-- begin EXTRACT PROVIDED --
High availability (HA) ensures that UTMStack continues to operate even when individual components fail. This guide covers redundancy, failover, and disaster recovery strategies.
High Availability Overview
Availability Targets
Tier Uptime % Downtime/Year Configuration Standard 99.0% 3.65 days Single node with backups High 99.9% 8.76 hours Multi-node with replication Very High 99.99% 52.56 minutes Full HA cluster with redundancy Mission Critical 99.999% 5.26 minutes Geo-redundant, active-active
Failure Scenarios
Component Failures :
Backend API server crash
Database server failure
Elasticsearch node failure
Network connectivity loss
Disk failure
Agent communication loss
Recovery Objectives :
RTO (Recovery Time Objective) : How quickly service is restored
RPO (Recovery Point Objective) : How much data loss is acceptable
Typical targets:
RTO: < 5 minutes
RPO: < 1 minute
High Availability Architecture
Load Balancer Configuration
HAProxy with Keepalived
HAProxy Configuration (/etc/haproxy/haproxy.cfg):
global
log /dev/log local0
log /dev/log local1 notice
chroot /var/lib/haproxy
stats socket /run/haproxy/admin.sock mode 660 level admin
stats timeout 30s
user haproxy
group haproxy
daemon
# SSL
ssl-default-bind-ciphers ECDHE-ECDSA-AES128-GCM-SHA256:ECDHE-RSA-AES128-GCM-SHA256
ssl-default-bind-options ssl-min-ver TLSv1.2
defaults
log global
mode http
option httplog
option dontlognull
option http-server-close
option forwardfor except 127.0.0.0/8
option redispatch
retries 3
timeout connect 5000
timeout client 50000
timeout server 50000
# Stats page
listen stats
bind *:8404
stats enable
stats uri /stats
stats refresh 30s
stats admin if TRUE
# Frontend for HTTPS
frontend https_frontend
bind *:443 ssl crt /etc/ssl/utmstack.pem
# Security headers
http-response set-header Strict-Transport-Security "max-age=31536000; includeSubDomains"
-- end EXTRACT PROVIDED --
* **JOB 1**:
Output the lines of the entries as a JSON list of strings, one string per line and no blank lines, starting at the line that contains "Tap the Wi-Fi status bar icon" and ending at the line that contains "should pyautogui.click(x=844, y=173).".
-- begin RECORDS TO PROCESS --
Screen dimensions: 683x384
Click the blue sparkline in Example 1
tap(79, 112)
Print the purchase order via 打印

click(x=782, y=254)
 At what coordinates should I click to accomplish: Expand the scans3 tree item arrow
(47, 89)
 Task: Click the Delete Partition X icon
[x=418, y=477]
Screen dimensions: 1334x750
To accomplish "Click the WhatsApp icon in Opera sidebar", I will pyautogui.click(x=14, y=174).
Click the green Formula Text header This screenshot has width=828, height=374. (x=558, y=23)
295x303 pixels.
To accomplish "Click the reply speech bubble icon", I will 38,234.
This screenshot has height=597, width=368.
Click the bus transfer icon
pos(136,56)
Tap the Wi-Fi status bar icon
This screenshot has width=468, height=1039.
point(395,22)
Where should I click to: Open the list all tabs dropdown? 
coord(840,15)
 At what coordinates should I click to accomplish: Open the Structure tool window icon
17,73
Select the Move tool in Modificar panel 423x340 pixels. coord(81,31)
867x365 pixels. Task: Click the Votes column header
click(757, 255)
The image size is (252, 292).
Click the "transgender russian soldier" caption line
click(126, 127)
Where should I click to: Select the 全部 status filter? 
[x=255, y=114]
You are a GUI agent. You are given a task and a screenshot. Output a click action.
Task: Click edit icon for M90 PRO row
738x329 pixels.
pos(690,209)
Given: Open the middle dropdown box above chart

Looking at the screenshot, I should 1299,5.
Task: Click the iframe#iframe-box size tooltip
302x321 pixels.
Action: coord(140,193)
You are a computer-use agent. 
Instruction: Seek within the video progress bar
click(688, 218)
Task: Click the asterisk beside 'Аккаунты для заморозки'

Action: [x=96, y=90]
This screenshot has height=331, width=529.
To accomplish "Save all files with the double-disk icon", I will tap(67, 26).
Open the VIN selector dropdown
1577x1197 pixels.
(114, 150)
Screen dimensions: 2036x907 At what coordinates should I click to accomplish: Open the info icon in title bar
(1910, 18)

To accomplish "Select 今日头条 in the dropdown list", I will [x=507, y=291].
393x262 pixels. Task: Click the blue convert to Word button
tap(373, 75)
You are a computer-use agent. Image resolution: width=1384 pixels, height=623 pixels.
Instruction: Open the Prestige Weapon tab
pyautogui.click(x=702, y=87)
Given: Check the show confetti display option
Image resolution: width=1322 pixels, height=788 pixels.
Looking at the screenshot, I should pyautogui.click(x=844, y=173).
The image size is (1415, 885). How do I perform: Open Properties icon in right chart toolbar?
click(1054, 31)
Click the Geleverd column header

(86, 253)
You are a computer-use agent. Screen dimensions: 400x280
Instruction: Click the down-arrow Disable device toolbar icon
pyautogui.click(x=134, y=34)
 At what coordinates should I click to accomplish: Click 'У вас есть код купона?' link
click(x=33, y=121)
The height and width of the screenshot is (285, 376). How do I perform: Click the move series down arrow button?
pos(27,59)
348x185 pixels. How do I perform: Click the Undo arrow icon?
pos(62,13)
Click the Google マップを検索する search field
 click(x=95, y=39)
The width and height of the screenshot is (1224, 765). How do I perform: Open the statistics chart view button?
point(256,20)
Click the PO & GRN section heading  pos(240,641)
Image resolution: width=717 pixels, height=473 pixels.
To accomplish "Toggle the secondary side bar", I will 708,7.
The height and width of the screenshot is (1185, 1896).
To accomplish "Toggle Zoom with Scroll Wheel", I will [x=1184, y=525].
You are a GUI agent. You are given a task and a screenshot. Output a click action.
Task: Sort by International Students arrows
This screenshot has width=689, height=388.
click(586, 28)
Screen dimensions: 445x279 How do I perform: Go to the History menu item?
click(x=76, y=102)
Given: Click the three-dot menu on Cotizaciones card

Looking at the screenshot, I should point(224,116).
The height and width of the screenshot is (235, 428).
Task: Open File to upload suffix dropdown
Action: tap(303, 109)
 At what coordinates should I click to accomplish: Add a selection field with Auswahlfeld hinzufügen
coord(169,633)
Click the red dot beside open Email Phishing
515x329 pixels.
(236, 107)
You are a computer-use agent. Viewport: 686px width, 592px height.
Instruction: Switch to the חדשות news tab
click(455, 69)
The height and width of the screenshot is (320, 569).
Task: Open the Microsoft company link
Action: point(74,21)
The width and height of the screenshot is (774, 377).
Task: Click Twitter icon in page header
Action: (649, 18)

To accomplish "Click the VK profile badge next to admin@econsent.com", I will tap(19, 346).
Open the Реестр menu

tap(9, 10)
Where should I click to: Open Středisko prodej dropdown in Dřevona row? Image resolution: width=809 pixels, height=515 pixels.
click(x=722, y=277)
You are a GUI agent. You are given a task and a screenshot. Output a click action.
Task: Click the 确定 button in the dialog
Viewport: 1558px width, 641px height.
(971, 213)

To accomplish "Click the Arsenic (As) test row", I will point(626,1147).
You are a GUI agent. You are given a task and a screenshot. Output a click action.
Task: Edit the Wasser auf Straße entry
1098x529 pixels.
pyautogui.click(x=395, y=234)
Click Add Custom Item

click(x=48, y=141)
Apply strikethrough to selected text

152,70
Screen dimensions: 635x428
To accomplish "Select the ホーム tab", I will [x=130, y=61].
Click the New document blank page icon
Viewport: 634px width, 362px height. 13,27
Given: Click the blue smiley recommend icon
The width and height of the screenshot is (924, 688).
-- end RECORDS TO PROCESS --
* **JOB 2**:
List every component failure that the high availability guide names.

* **FINISHED ANSWER 1**:
[
  "Tap the Wi-Fi status bar icon",
  "This screenshot has width=468, height=1039.",
  "point(395,22)",
  "Where should I click to: Open the list all tabs dropdown? ",
  "coord(840,15)",
  " At what coordinates should I click to accomplish: Open the Structure tool window icon",
  "17,73",
  "Select the Move tool in Modificar panel 423x340 pixels. coord(81,31)",
  "867x365 pixels. Task: Click the Votes column header",
  "click(757, 255)",
  "The image size is (252, 292).",
  "Click the \"transgender russian soldier\" caption line",
  "click(126, 127)",
  "Where should I click to: Select the 全部 status filter? ",
  "[x=255, y=114]",
  "You are a GUI agent. You are given a task and a screenshot. Output a click action.",
  "Task: Click edit icon for M90 PRO row",
  "738x329 pixels.",
  "pos(690,209)",
  "Given: Open the middle dropdown box above chart",
  "Looking at the screenshot, I should 1299,5.",
  "Task: Click the iframe#iframe-box size tooltip",
  "302x321 pixels.",
  "Action: coord(140,193)",
  "You are a computer-use agent. ",
  "Instruction: Seek within the video progress bar",
  "click(688, 218)",
  "Task: Click the asterisk beside 'Аккаунты для заморозки'",
  "Action: [x=96, y=90]",
  "This screenshot has height=331, width=529.",
  "To accomplish \"Save all files with the double-disk icon\", I will tap(67, 26).",
  "Open the VIN selector dropdown",
  "1577x1197 pixels.",
  "(114, 150)",
  "Screen dimensions: 2036x907 At what coordinates should I click to accomplish: Open the info icon in title bar",
  "(1910, 18)",
  "To accomplish \"Select 今日头条 in the dropdown list\", I will [x=507, y=291].",
  "393x262 pixels. Task: Click the blue convert to Word button",
  "tap(373, 75)",
  "You are a computer-use agent. Image resolution: width=1384 pixels, height=623 pixels.",
  "Instruction: Open the Prestige Weapon tab",
  "pyautogui.click(x=702, y=87)",
  "Given: Check the show confetti display option",
  "Image resolution: width=1322 pixels, height=788 pixels.",
  "Looking at the screenshot, I should pyautogui.click(x=844, y=173)."
]

* **FINISHED ANSWER 2**:
- Backend API server crash
- Database server failure
- Elasticsearch node failure
- Network connectivity loss
- Disk failure
- Agent communication loss